- THINGS TO DO:
a - From the article on tree planting below, copy the passage from "As we grow up, we" up to and including "as they seem?".
b - Answer these questions using the article on tree planting below:
(i) Which non-native trees were brought into South Africa?
(ii) How many rules has the scientific team developed for reforestation projects?
(iii) What is dune stabilisation designed to prevent?
c - According to the report described in the article on tree planting below, what can some tree-planting initiatives have long-term negative impacts on? List every item named.

As we grow up, we learn that trees are good for the environment due to their ability to act as a physical filter trapping dust and absorbing air pollutants, including carbon dioxide from the air.
But what if the longest living species on Earth are not as good as they seem?
Scientists from the Royal Botanic Gardens, Kew (RBG Kew) and Botanic Gardens Conservation International (BGCI) warn that planting wrong trees in the wrong place can be even more harmful to the environment.
According to their report, several tree-planting initiatives launched by authorities and companies to compensate for their carbon footprint do not actually increase carbon capture and can have long-term negative impacts on biodiversity, landscapes and livelihoods.
The research notes one such example in South Africa when the non-native Australian acacias were introduced for dune stabilisation and timber during the 19th and 20th centuries.
Dune stabilisation is a coastal management practice designed to prevent erosion of sand.
However, in that case, the acacias became invasive, spreading widely across vast areas of land, taking over the natural heathlands and grasslands and lowering the water table, according to the study.
It is estimated that the scheme now costs the country the equivalent of millions of pounds every year to clear them.
The scientific team has developed ten ‘golden’ rules that reforestation projects could follow to deliver the biggest benefits.
The rules cover all stages of the process, from selecting the right site and the right species to maximise biodiversity, through to using the forest to generate a sustainable income for local people.

- EXTRACTED INFORMATION:

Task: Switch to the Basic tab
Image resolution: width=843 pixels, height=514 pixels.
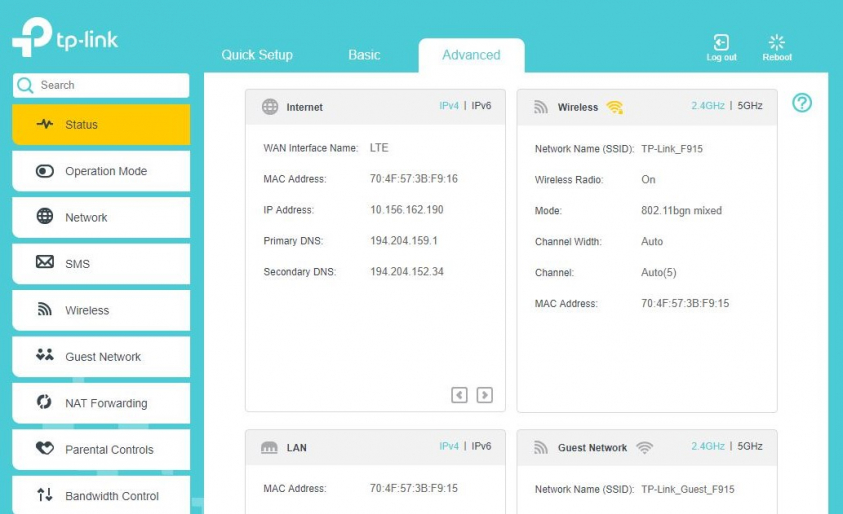Action: tap(364, 55)
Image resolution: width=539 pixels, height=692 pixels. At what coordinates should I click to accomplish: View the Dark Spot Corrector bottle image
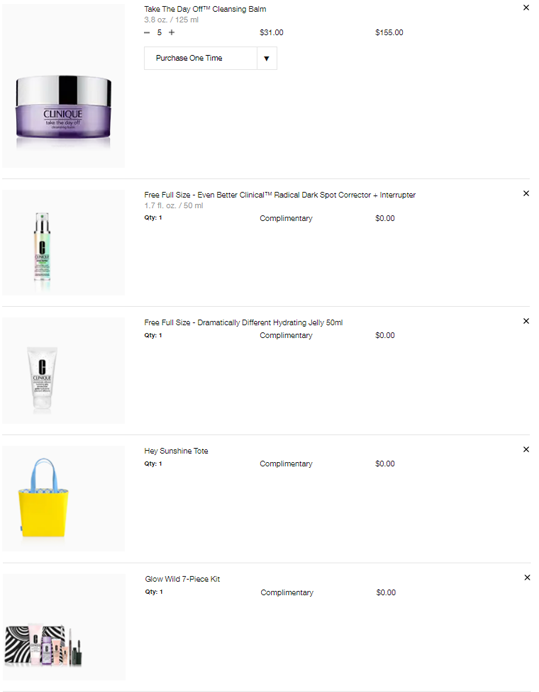click(x=64, y=243)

- OUTPUTS BY TASK:
a -
As we grow up, we learn that trees are good for the environment due to their ability to act as a physical filter trapping dust and absorbing air pollutants, including carbon dioxide from the air.
But what if the longest living species on Earth are not as good as they seem?

b -
(i) Australian acacias
(ii) Ten
(iii) Erosion of sand

c - Biodiversity, landscapes, livelihoods